An endangered leopard is back on display after injuring a child earlier this year at the Sedgwick County Zoo.

The accident happened in May. Witnesses say a 7-year-old boy climbed the outside fence to the exhibit, getting close enough to the leopard for her to grab him.

Friday, after the exhibit sat empty for around two months, the leopard returned home. Zoo staff, volunteers, and visitors watched as the Amur leopard, named Nia, took her first steps back into her exhibit.

"It was kind of like a kid at Christmas, like a new present," said visitor Jeanette Blackwell.

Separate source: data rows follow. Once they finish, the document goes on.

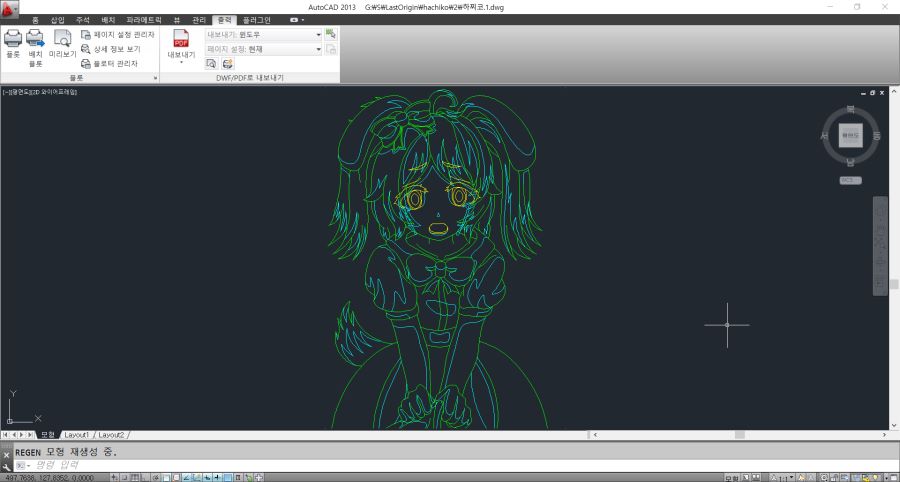Click the Preview (미리보기) icon
The width and height of the screenshot is (900, 482).
coord(63,41)
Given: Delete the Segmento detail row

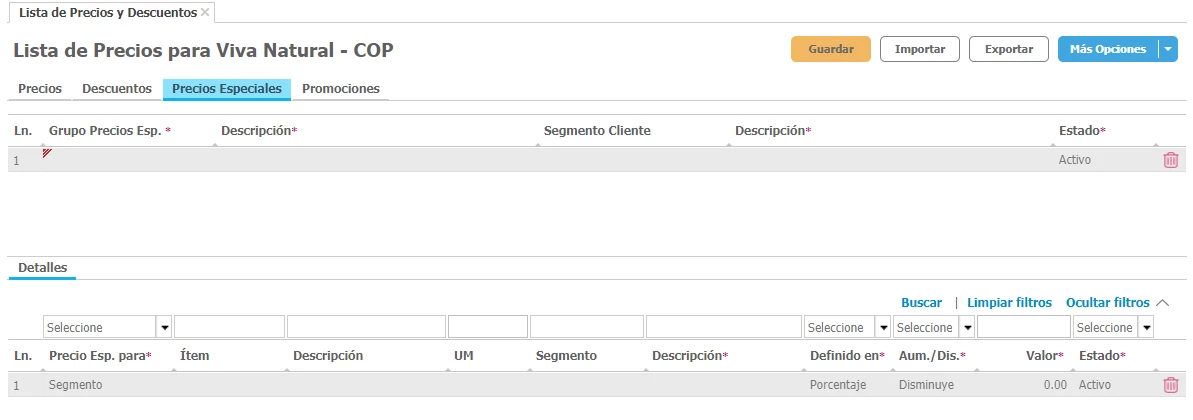Looking at the screenshot, I should click(1171, 385).
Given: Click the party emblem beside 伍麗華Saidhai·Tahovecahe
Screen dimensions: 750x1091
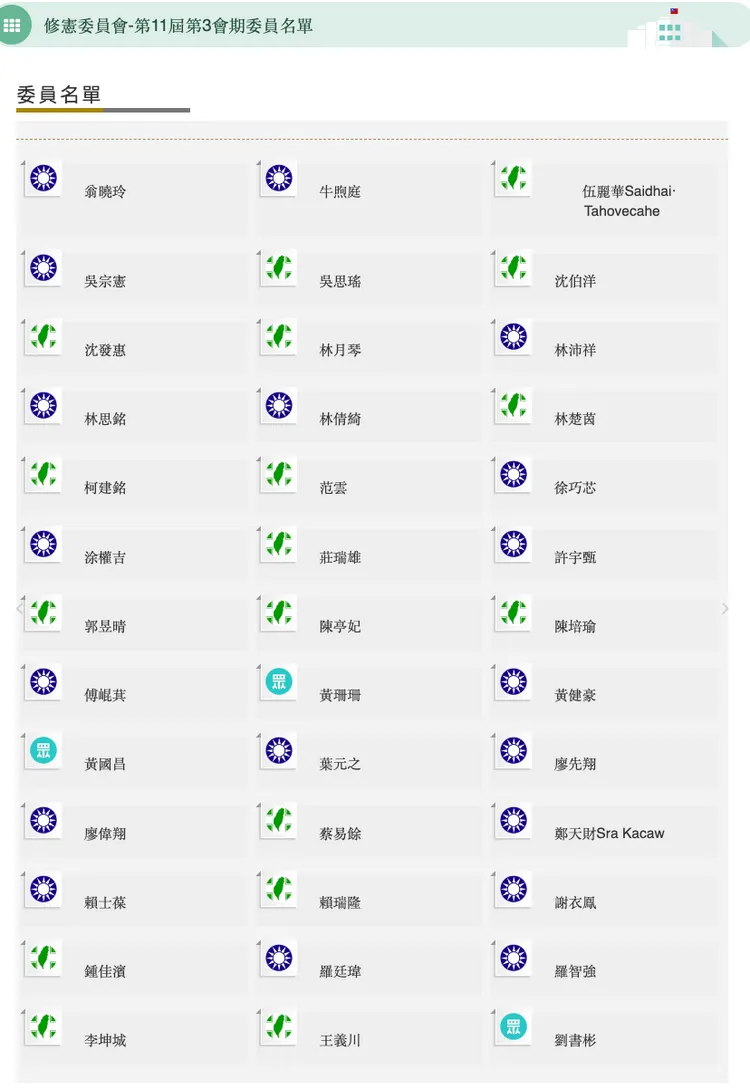Looking at the screenshot, I should click(514, 179).
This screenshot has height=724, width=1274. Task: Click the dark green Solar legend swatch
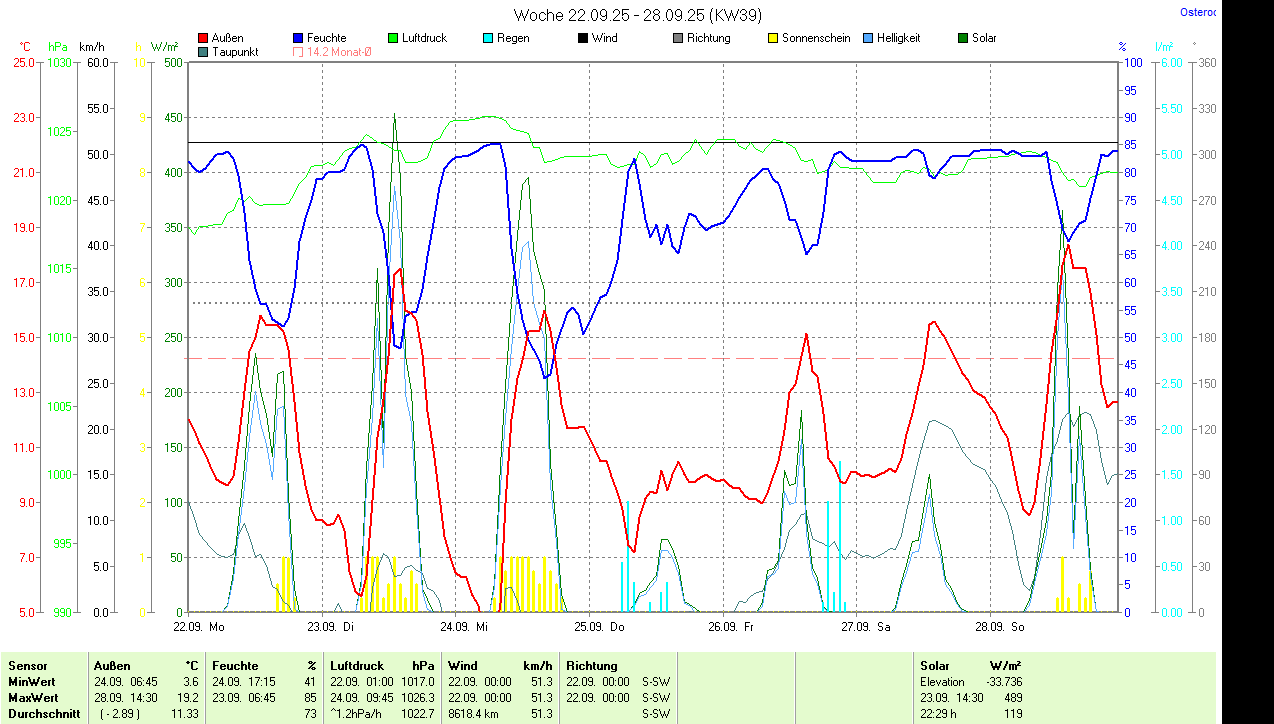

Blackwell and Danielle Nance, both teachers and zoo regulars, wanted to make sure they were there for Nia's return. They were among those able to see her for the first time after the zoo took her off display following the May accident.

"It was just sad. It was sad for her, sad for the student," said Nance.

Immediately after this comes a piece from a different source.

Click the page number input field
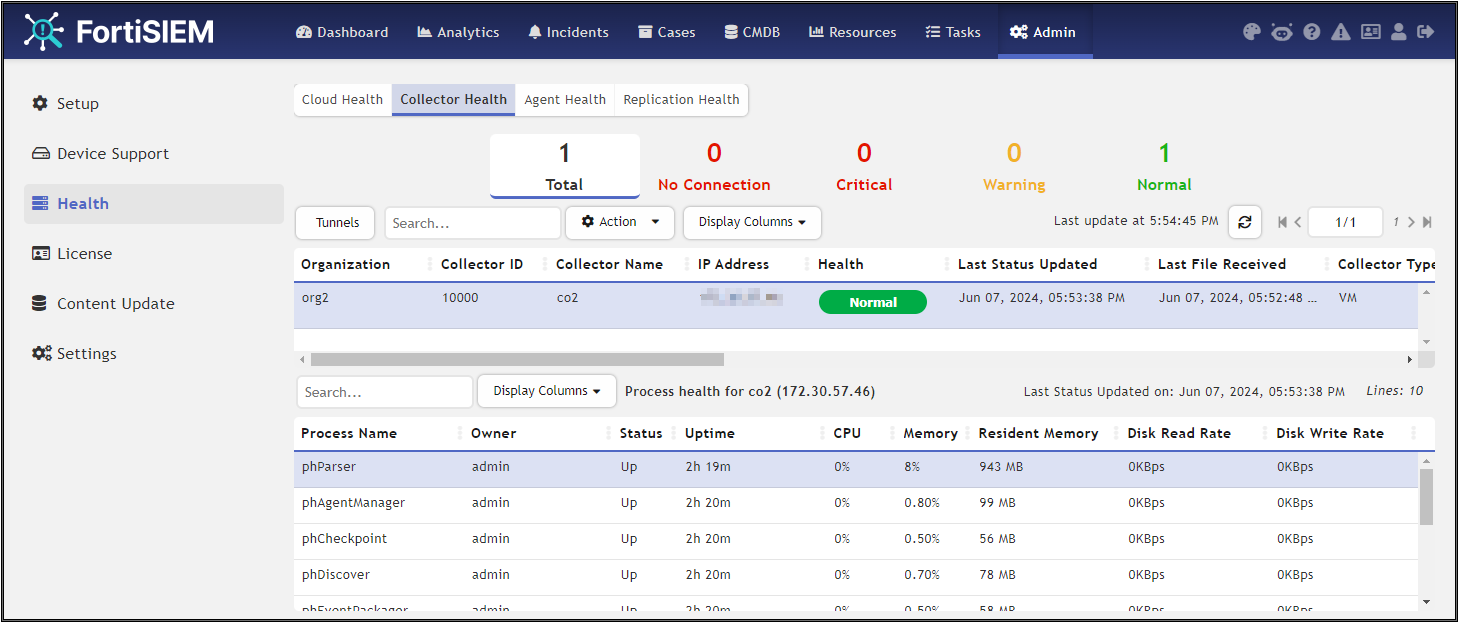(1345, 222)
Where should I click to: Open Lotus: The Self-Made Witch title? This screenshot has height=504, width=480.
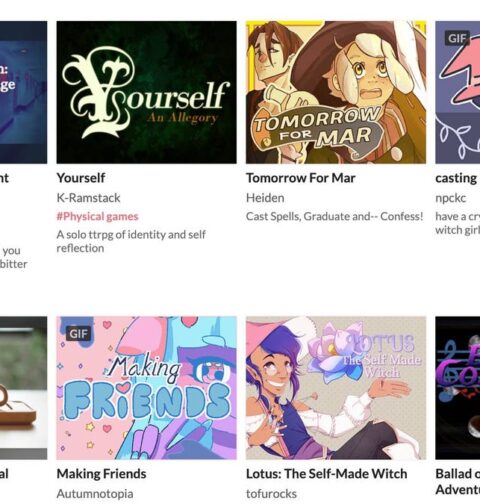click(327, 474)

But Friday, there were smiles when the zoo returned her after weeks of health exams, improvements to her exhibit, and reviews of the zoo's policies and procedures.

"It's just a part of the process. We wanted to be able to look at everything that we could," said Senior Zookeeper Danielle Decker.

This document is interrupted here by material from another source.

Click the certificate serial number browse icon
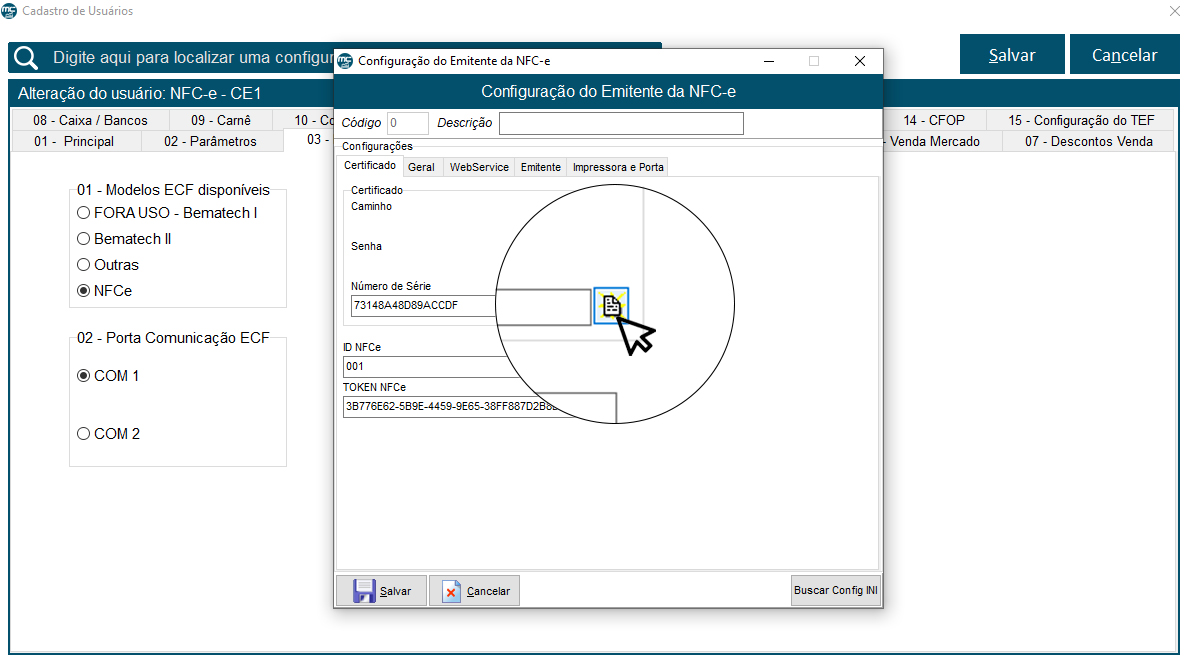The image size is (1190, 665). pos(611,305)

Now, the zoo says it's determined the policies and procedures in place do insure safety for visitors, saying Nia shouldn't pose a danger to anyone following the rules.

"This cat was born in a zoo, she understands her environment, and we try to make it safe everyday that we work here," said Decker.

Nia is one of the few left of her kind, with only 35 to 50 Amur leopards left surviving in the wild. It's just one reason the zoo says it's happy to have Nia back to help educate and entertain visitors at the zoo. And visitors Friday morning said they're glad she could return after an accident that was unfortunate for all involved.

"I felt bad for the little boy, but also for the leopard because she was just protecting her home," said Blackwell.

The zoo also submitted information to the USDA and the Association of Zoos and Aquariums for their review. They haven't received any word that changes will be necessary.

The boy who was injured in May was on a field trip at the time of the accident. He was treated at the hospital and released shortly after.